WHAT THE TASK ASKS. Reproduce the top of the data verbatim, through and including the line that contains "[Share on Twitter] (716, 2243)".

★ ★ ★

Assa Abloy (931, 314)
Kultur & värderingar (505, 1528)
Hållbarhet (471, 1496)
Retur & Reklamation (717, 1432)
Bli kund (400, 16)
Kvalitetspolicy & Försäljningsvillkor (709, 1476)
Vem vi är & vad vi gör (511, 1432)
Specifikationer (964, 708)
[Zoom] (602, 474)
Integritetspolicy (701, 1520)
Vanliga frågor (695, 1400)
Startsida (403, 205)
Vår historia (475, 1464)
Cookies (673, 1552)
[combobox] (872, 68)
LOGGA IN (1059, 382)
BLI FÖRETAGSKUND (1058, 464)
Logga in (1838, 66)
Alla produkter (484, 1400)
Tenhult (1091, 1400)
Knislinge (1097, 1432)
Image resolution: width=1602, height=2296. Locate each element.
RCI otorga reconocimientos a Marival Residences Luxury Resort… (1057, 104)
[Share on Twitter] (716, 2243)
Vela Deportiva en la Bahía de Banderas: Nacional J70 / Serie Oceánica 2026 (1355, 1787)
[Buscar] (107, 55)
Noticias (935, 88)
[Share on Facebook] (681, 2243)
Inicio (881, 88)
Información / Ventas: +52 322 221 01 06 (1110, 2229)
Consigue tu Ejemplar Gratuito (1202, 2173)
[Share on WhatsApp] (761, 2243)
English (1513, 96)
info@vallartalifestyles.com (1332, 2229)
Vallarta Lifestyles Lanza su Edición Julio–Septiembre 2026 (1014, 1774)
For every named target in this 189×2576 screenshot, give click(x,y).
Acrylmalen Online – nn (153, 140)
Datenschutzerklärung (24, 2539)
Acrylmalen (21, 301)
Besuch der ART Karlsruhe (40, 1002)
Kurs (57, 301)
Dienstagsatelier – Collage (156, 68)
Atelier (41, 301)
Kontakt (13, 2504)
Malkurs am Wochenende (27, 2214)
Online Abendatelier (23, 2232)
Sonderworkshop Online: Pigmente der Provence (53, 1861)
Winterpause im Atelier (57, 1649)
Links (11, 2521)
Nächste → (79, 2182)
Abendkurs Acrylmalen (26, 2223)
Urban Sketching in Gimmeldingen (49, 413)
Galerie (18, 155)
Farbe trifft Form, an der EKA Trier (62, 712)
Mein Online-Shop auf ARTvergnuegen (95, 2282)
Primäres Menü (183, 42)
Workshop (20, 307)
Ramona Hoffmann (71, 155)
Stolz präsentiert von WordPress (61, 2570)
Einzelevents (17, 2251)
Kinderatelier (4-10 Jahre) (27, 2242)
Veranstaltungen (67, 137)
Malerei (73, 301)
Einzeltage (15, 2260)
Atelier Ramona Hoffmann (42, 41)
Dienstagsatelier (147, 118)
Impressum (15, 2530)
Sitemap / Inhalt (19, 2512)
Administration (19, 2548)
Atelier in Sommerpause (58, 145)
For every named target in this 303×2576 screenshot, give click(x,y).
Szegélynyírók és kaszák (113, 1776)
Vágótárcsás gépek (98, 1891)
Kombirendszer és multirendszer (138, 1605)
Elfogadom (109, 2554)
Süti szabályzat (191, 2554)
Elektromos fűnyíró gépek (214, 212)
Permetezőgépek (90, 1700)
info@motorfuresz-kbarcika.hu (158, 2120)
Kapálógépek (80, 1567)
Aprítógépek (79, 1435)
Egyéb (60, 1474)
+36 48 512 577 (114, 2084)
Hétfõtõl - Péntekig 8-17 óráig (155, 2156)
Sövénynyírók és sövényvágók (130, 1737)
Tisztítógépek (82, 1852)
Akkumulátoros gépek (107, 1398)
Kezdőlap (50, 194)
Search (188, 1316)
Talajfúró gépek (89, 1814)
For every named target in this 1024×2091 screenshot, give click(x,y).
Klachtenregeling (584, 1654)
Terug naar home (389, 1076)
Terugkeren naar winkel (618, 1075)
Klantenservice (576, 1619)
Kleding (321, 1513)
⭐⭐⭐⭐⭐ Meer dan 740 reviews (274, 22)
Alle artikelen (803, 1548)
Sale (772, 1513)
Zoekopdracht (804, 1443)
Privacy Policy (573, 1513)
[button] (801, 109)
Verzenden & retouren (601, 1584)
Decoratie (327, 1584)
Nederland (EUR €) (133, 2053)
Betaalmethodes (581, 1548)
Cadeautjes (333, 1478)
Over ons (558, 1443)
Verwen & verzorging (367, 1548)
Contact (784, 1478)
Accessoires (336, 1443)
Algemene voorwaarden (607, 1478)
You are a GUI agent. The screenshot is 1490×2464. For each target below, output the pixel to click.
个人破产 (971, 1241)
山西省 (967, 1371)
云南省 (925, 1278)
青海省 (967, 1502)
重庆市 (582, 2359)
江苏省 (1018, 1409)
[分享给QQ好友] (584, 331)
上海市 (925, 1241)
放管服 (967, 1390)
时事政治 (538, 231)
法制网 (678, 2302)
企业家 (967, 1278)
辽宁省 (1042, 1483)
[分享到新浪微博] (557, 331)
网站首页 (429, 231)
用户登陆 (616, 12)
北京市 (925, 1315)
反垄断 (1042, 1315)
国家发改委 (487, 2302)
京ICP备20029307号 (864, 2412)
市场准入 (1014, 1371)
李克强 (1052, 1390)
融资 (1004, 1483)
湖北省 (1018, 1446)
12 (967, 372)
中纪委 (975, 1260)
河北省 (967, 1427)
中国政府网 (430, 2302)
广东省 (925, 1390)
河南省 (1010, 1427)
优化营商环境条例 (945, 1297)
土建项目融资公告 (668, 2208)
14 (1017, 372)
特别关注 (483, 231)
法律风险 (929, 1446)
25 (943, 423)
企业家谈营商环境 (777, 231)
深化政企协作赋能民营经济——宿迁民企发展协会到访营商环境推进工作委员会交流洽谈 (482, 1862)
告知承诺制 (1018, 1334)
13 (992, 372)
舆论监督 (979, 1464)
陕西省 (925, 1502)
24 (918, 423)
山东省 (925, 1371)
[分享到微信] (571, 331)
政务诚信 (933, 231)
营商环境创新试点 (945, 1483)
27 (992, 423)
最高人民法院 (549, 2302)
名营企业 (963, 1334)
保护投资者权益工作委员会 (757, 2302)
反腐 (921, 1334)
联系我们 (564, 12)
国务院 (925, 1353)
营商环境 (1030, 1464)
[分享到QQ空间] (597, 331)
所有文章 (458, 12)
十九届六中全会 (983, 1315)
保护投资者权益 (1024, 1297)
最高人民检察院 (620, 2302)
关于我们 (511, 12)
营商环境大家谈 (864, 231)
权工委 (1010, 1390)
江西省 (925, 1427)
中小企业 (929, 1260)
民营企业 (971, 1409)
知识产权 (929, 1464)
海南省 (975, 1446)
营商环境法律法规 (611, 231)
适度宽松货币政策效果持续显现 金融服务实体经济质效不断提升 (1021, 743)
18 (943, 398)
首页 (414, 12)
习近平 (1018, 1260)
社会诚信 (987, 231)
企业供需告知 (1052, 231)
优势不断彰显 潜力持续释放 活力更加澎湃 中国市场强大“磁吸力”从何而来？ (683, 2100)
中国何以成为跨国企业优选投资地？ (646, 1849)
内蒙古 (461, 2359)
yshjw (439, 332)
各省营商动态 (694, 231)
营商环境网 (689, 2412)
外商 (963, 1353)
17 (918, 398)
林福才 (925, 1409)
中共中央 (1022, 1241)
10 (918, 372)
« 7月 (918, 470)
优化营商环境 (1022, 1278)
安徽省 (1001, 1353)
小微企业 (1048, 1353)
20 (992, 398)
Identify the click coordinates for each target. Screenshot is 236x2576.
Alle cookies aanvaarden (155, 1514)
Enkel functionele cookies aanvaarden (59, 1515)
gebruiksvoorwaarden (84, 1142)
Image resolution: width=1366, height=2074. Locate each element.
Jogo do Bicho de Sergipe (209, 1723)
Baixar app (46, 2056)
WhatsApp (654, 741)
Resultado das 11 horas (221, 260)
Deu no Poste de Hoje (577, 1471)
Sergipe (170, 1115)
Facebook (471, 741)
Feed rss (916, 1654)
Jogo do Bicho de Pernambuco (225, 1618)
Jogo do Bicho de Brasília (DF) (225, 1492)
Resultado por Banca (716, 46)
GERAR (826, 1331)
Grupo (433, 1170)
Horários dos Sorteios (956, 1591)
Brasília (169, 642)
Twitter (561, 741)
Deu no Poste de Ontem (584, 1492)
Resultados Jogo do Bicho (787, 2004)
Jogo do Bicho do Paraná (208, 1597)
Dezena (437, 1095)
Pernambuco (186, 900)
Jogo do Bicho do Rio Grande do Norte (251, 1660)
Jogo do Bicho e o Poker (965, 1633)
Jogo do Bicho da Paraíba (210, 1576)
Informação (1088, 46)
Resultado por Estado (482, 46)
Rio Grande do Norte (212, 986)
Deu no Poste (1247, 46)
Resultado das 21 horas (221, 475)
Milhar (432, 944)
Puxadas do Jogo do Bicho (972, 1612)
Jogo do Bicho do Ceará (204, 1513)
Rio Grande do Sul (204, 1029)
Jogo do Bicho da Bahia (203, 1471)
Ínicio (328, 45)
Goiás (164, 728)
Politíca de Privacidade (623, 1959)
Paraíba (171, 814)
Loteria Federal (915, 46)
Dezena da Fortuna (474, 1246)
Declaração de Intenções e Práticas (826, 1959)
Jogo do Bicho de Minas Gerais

★ ★ ★

COMPLETED EXERCISE.
Assa Abloy (931, 314)
Kultur & värderingar (505, 1528)
Hållbarhet (471, 1496)
Retur & Reklamation (717, 1432)
Bli kund (400, 16)
Kvalitetspolicy & Försäljningsvillkor (709, 1476)
Vem vi är & vad vi gör (511, 1432)
Specifikationer (964, 708)
[Zoom] (602, 474)
Integritetspolicy (701, 1520)
Vanliga frågor (695, 1400)
Startsida (403, 205)
Vår historia (475, 1464)
Cookies (673, 1552)
[combobox] (872, 68)
LOGGA IN (1059, 382)
BLI FÖRETAGSKUND (1058, 464)
Logga in (1838, 66)
Alla produkter (484, 1400)
Tenhult (1091, 1400)
Knislinge (1097, 1432)
Image resolution: width=1602, height=2296. Locate each element.
RCI otorga reconocimientos a Marival Residences Luxury Resort… (1057, 104)
[Share on Twitter] (716, 2243)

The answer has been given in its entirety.